═════ Records to use

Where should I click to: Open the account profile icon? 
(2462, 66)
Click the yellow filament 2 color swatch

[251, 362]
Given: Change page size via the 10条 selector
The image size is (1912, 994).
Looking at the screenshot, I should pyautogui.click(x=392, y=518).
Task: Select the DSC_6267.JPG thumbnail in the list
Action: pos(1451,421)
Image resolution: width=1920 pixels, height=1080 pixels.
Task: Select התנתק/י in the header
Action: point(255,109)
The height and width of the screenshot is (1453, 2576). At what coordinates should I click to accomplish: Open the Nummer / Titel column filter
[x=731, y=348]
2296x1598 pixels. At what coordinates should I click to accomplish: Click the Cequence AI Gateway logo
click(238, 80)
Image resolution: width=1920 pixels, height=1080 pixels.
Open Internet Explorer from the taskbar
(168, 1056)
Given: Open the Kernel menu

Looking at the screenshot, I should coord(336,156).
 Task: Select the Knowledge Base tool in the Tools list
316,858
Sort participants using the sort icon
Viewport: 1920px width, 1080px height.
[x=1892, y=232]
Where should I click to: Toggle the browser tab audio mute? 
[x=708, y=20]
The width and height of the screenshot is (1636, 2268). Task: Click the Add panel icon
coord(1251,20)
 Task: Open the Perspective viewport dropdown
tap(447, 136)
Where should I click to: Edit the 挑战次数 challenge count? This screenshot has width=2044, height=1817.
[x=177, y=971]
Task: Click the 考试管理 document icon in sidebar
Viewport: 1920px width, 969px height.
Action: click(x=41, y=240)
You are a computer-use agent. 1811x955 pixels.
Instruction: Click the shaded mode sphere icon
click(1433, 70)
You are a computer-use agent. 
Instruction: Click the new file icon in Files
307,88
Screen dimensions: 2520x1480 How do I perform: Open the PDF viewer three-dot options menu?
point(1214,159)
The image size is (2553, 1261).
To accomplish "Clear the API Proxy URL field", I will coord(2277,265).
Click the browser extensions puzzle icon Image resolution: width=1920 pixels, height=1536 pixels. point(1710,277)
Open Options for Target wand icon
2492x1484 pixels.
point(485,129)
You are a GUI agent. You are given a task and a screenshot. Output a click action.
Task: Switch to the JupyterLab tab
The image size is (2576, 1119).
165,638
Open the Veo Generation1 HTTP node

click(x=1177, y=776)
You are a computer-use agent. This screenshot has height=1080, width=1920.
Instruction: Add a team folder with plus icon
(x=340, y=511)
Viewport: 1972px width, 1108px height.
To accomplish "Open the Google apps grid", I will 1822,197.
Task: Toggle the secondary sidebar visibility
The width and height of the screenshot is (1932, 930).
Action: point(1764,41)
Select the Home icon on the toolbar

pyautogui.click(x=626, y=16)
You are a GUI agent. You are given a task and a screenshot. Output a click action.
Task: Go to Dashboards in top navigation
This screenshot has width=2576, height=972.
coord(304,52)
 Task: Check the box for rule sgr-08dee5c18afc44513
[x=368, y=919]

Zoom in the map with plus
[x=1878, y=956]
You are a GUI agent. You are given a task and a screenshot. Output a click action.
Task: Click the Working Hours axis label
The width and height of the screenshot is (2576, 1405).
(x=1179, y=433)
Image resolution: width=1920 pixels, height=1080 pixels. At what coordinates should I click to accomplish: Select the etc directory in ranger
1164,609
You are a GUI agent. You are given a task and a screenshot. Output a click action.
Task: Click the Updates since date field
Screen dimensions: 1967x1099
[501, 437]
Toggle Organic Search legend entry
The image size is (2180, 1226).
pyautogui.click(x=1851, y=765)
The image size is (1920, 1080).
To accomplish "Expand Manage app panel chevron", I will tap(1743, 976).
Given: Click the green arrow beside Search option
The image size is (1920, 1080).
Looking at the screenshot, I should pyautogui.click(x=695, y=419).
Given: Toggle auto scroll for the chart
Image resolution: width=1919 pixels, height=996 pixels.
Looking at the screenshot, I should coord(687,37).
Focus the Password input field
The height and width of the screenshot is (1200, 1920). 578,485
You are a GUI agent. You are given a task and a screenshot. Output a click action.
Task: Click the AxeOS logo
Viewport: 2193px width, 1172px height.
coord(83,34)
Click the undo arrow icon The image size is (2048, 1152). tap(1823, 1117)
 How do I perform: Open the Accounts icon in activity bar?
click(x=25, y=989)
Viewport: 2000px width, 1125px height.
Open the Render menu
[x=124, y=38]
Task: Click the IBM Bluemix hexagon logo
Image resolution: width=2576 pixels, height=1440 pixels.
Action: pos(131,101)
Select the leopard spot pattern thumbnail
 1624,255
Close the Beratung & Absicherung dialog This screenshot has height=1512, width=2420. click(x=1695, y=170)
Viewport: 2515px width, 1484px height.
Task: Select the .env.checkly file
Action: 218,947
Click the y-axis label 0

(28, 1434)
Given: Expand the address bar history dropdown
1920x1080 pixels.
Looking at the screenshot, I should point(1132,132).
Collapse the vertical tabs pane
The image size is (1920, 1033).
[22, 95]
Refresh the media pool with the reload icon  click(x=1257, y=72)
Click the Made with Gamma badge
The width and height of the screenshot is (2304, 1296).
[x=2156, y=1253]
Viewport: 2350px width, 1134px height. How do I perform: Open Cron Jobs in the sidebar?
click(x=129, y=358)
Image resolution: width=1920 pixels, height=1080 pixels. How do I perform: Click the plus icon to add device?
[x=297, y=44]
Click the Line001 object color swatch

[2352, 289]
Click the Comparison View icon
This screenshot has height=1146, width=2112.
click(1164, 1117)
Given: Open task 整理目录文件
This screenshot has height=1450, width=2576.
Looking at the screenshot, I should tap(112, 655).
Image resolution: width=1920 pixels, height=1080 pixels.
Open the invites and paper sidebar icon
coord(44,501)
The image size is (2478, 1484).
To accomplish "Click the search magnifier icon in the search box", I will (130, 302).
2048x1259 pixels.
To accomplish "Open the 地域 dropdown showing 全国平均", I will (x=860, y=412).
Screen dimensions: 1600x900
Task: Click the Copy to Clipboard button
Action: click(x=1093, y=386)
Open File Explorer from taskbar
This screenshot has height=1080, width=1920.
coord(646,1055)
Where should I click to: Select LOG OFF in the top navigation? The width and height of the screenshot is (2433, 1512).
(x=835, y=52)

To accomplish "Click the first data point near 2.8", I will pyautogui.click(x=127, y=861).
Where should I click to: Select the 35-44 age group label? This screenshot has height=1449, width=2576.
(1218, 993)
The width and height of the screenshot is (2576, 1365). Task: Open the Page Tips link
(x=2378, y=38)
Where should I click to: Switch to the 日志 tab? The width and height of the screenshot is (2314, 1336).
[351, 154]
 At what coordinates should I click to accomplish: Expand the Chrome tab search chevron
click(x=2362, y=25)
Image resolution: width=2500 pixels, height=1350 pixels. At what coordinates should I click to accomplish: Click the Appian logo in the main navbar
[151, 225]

══════════

__Instructions to follow__
Exact reproduction of the whole material is the required answer.

__Answer space__
Where should I click to: Open the account profile icon? 
(2462, 66)
Click the yellow filament 2 color swatch

[251, 362]
Given: Change page size via the 10条 selector
The image size is (1912, 994).
Looking at the screenshot, I should pyautogui.click(x=392, y=518).
Task: Select the DSC_6267.JPG thumbnail in the list
Action: pos(1451,421)
Image resolution: width=1920 pixels, height=1080 pixels.
Task: Select התנתק/י in the header
Action: point(255,109)
The height and width of the screenshot is (1453, 2576). At what coordinates should I click to accomplish: Open the Nummer / Titel column filter
[x=731, y=348]
2296x1598 pixels. At what coordinates should I click to accomplish: Click the Cequence AI Gateway logo
click(238, 80)
Image resolution: width=1920 pixels, height=1080 pixels.
Open Internet Explorer from the taskbar
(168, 1056)
Given: Open the Kernel menu

Looking at the screenshot, I should coord(336,156).
 Task: Select the Knowledge Base tool in the Tools list
316,858
Sort participants using the sort icon
Viewport: 1920px width, 1080px height.
[x=1892, y=232]
Where should I click to: Toggle the browser tab audio mute? 
[x=708, y=20]
The width and height of the screenshot is (1636, 2268). Task: Click the Add panel icon
coord(1251,20)
 Task: Open the Perspective viewport dropdown
tap(447, 136)
Where should I click to: Edit the 挑战次数 challenge count? This screenshot has width=2044, height=1817.
[x=177, y=971]
Task: Click the 考试管理 document icon in sidebar
Viewport: 1920px width, 969px height.
Action: click(x=41, y=240)
You are a computer-use agent. 1811x955 pixels.
Instruction: Click the shaded mode sphere icon
click(1433, 70)
You are a computer-use agent. 
Instruction: Click the new file icon in Files
307,88
Screen dimensions: 2520x1480 How do I perform: Open the PDF viewer three-dot options menu?
point(1214,159)
The image size is (2553, 1261).
To accomplish "Clear the API Proxy URL field", I will coord(2277,265).
Click the browser extensions puzzle icon Image resolution: width=1920 pixels, height=1536 pixels. point(1710,277)
Open Options for Target wand icon
2492x1484 pixels.
point(485,129)
You are a GUI agent. You are given a task and a screenshot. Output a click action.
Task: Switch to the JupyterLab tab
The image size is (2576, 1119).
165,638
Open the Veo Generation1 HTTP node

click(x=1177, y=776)
You are a computer-use agent. This screenshot has height=1080, width=1920.
Instruction: Add a team folder with plus icon
(x=340, y=511)
Viewport: 1972px width, 1108px height.
To accomplish "Open the Google apps grid", I will 1822,197.
Task: Toggle the secondary sidebar visibility
The width and height of the screenshot is (1932, 930).
Action: point(1764,41)
Select the Home icon on the toolbar

pyautogui.click(x=626, y=16)
You are a GUI agent. You are given a task and a screenshot. Output a click action.
Task: Go to Dashboards in top navigation
This screenshot has width=2576, height=972.
coord(304,52)
 Task: Check the box for rule sgr-08dee5c18afc44513
[x=368, y=919]

Zoom in the map with plus
[x=1878, y=956]
You are a GUI agent. You are given a task and a screenshot. Output a click action.
Task: Click the Working Hours axis label
The width and height of the screenshot is (2576, 1405).
(x=1179, y=433)
Image resolution: width=1920 pixels, height=1080 pixels. At what coordinates should I click to accomplish: Select the etc directory in ranger
1164,609
You are a GUI agent. You are given a task and a screenshot. Output a click action.
Task: Click the Updates since date field
Screen dimensions: 1967x1099
[501, 437]
Toggle Organic Search legend entry
The image size is (2180, 1226).
pyautogui.click(x=1851, y=765)
The image size is (1920, 1080).
To accomplish "Expand Manage app panel chevron", I will tap(1743, 976).
Given: Click the green arrow beside Search option
The image size is (1920, 1080).
Looking at the screenshot, I should pyautogui.click(x=695, y=419).
Given: Toggle auto scroll for the chart
Image resolution: width=1919 pixels, height=996 pixels.
Looking at the screenshot, I should coord(687,37).
Focus the Password input field
The height and width of the screenshot is (1200, 1920). 578,485
You are a GUI agent. You are given a task and a screenshot. Output a click action.
Task: Click the AxeOS logo
Viewport: 2193px width, 1172px height.
coord(83,34)
Click the undo arrow icon The image size is (2048, 1152). tap(1823, 1117)
 How do I perform: Open the Accounts icon in activity bar?
click(x=25, y=989)
Viewport: 2000px width, 1125px height.
Open the Render menu
[x=124, y=38]
Task: Click the IBM Bluemix hexagon logo
Image resolution: width=2576 pixels, height=1440 pixels.
Action: pos(131,101)
Select the leopard spot pattern thumbnail
 1624,255
Close the Beratung & Absicherung dialog This screenshot has height=1512, width=2420. click(x=1695, y=170)
Viewport: 2515px width, 1484px height.
Task: Select the .env.checkly file
Action: 218,947
Click the y-axis label 0

(28, 1434)
Given: Expand the address bar history dropdown
1920x1080 pixels.
Looking at the screenshot, I should point(1132,132).
Collapse the vertical tabs pane
The image size is (1920, 1033).
[22, 95]
Refresh the media pool with the reload icon  click(x=1257, y=72)
Click the Made with Gamma badge
The width and height of the screenshot is (2304, 1296).
[x=2156, y=1253]
Viewport: 2350px width, 1134px height. How do I perform: Open Cron Jobs in the sidebar?
click(x=129, y=358)
Image resolution: width=1920 pixels, height=1080 pixels. How do I perform: Click the plus icon to add device?
[x=297, y=44]
Click the Line001 object color swatch

[2352, 289]
Click the Comparison View icon
This screenshot has height=1146, width=2112.
click(1164, 1117)
Given: Open task 整理目录文件
This screenshot has height=1450, width=2576.
Looking at the screenshot, I should tap(112, 655).
Image resolution: width=1920 pixels, height=1080 pixels.
Open the invites and paper sidebar icon
coord(44,501)
The image size is (2478, 1484).
To accomplish "Click the search magnifier icon in the search box", I will (130, 302).
2048x1259 pixels.
To accomplish "Open the 地域 dropdown showing 全国平均", I will (x=860, y=412).
Screen dimensions: 1600x900
Task: Click the Copy to Clipboard button
Action: click(x=1093, y=386)
Open File Explorer from taskbar
This screenshot has height=1080, width=1920.
coord(646,1055)
Where should I click to: Select LOG OFF in the top navigation? The width and height of the screenshot is (2433, 1512).
(x=835, y=52)

To accomplish "Click the first data point near 2.8", I will pyautogui.click(x=127, y=861).
Where should I click to: Select the 35-44 age group label? This screenshot has height=1449, width=2576.
(1218, 993)
The width and height of the screenshot is (2576, 1365). Task: Open the Page Tips link
(x=2378, y=38)
Where should I click to: Switch to the 日志 tab? The width and height of the screenshot is (2314, 1336).
[351, 154]
 At what coordinates should I click to accomplish: Expand the Chrome tab search chevron
click(x=2362, y=25)
Image resolution: width=2500 pixels, height=1350 pixels. At what coordinates should I click to accomplish: Click the Appian logo in the main navbar
[151, 225]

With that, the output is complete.